ContextMiner is available as a Web-based service as well as a downloadable software.

[Research works citing and/or using TubeKit: 59 as per Google Scholar, February 19, 2017]

TubeKit is a toolkit for creating YouTube crawlers. It allows one to build one's own crawler that can crawl YouTube based on a set of seed queries and collect up to 17 different attributes. TubeKit assists in all the phases of this process starting database creation to finally giving access to the collected data with browsing and searching interfaces.

In addition to a suit of components to perform query-based YouTube crawling, Tubekit includes various tools allowing one grab various forms of data off YouTube without running queries. This data includes YouTube videos, video attributes, and user profiles.

Tubekit is free to use. It is an open-source project and distributed under a Creative Commons license.

[Research works citing and/or using InfoExtractor: 47 as per Google Scholar, February 19, 2017]

InfoExtractor is a framework to extract relevant information from various sources such as blogs, YouTube, and Twitter.

As a web service, InfoExtractor helps one extract structured information from a supplied URL. For example, one can enter a URL of a YouTube video and InfoExtractor will extract a number of associated attributes (title, tags, view count, comments, etc.) in a format that can be easily exported, analyzed, or plugged into something else.

Information Retrieval and Interaction System (IRIS) is a framework for investigating information retrieval and interactive activities, and a toolkit for implementing them.

For the developers, IRIS toolkit is provided as a set of APIs open to the public. It is open source and easily extendable. IRIS provides a set of simple yet modular document operators. These operators can be combined in various ways to create more interesting and advanced functionality. Our intentions are for these combinations to produce higher levels of abstraction for information retrieval. Eventually we hope that even very abstract concepts like "making sense" can be realized.

For the end-users, IRIS is available as a browser plug-in. As an extension to a browser, it can help a user make sense out of information they encounter on the Web with a click of a button.


DiscoverInfo (Discontinued)

DiscoverInfo is a unique tool to explore a collection of documents (currently, The North Carolina Election of 1898 from UNC Library).
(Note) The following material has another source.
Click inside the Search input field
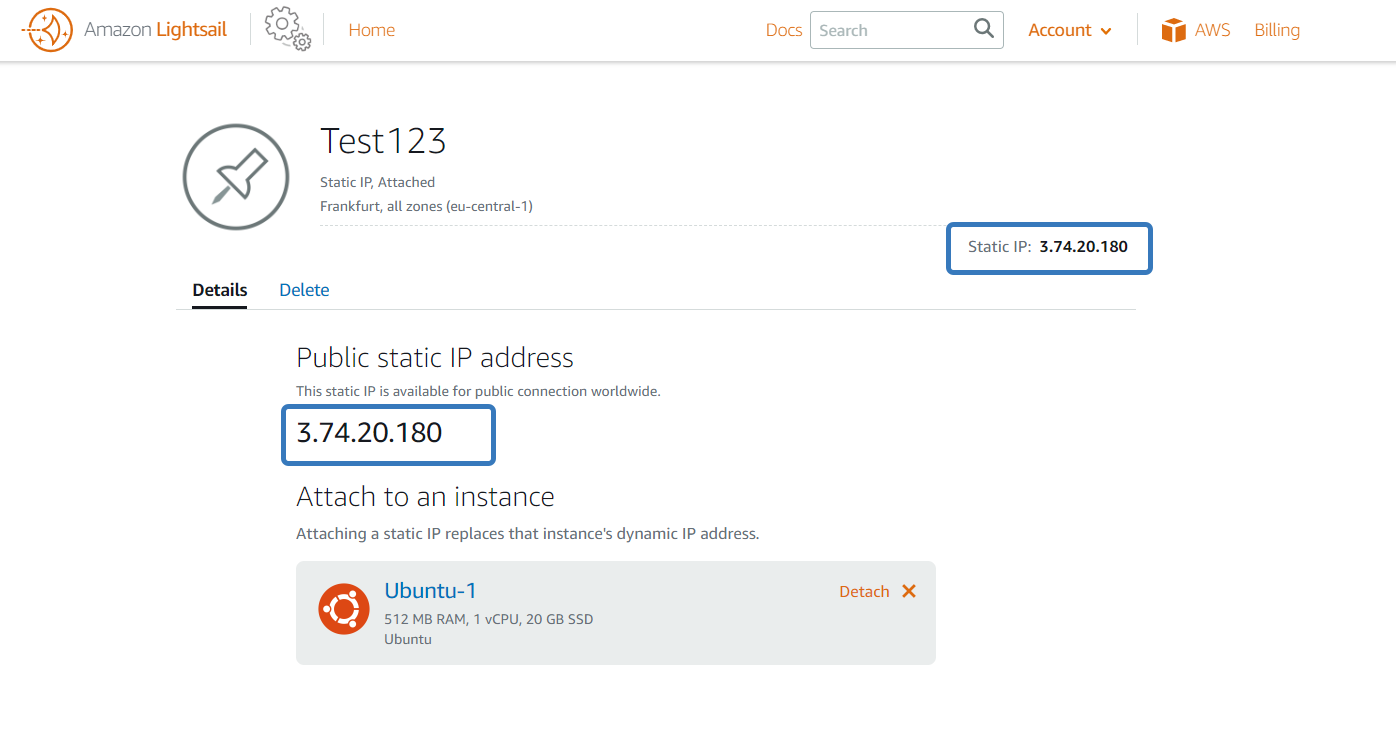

With DiscoverInfo interface, one can do full text search in the collection. DiscoverInfo indexes text, HTML, XML, and PDF documents. The system prepares term cloud based on the term occurrences in the collection as well as across the documents. These clouds can provide a good overview of the underlying collection. One can browse through the clickable term clouds to discover documents. In addition to this, the system not only retrieves relevant information from the indexed collection, but can also evaluate how novel some information (here, document) is with respect to other documents. This can help one in discovering not only the relevant, but also novel information.

DIToolkit (Discontinued)

DiscoverInfo is a tool to visualize a collection. It grabs a website, indexes it, and prepares for browsing, which includes typical IR search, term clouds, and novelty visualization.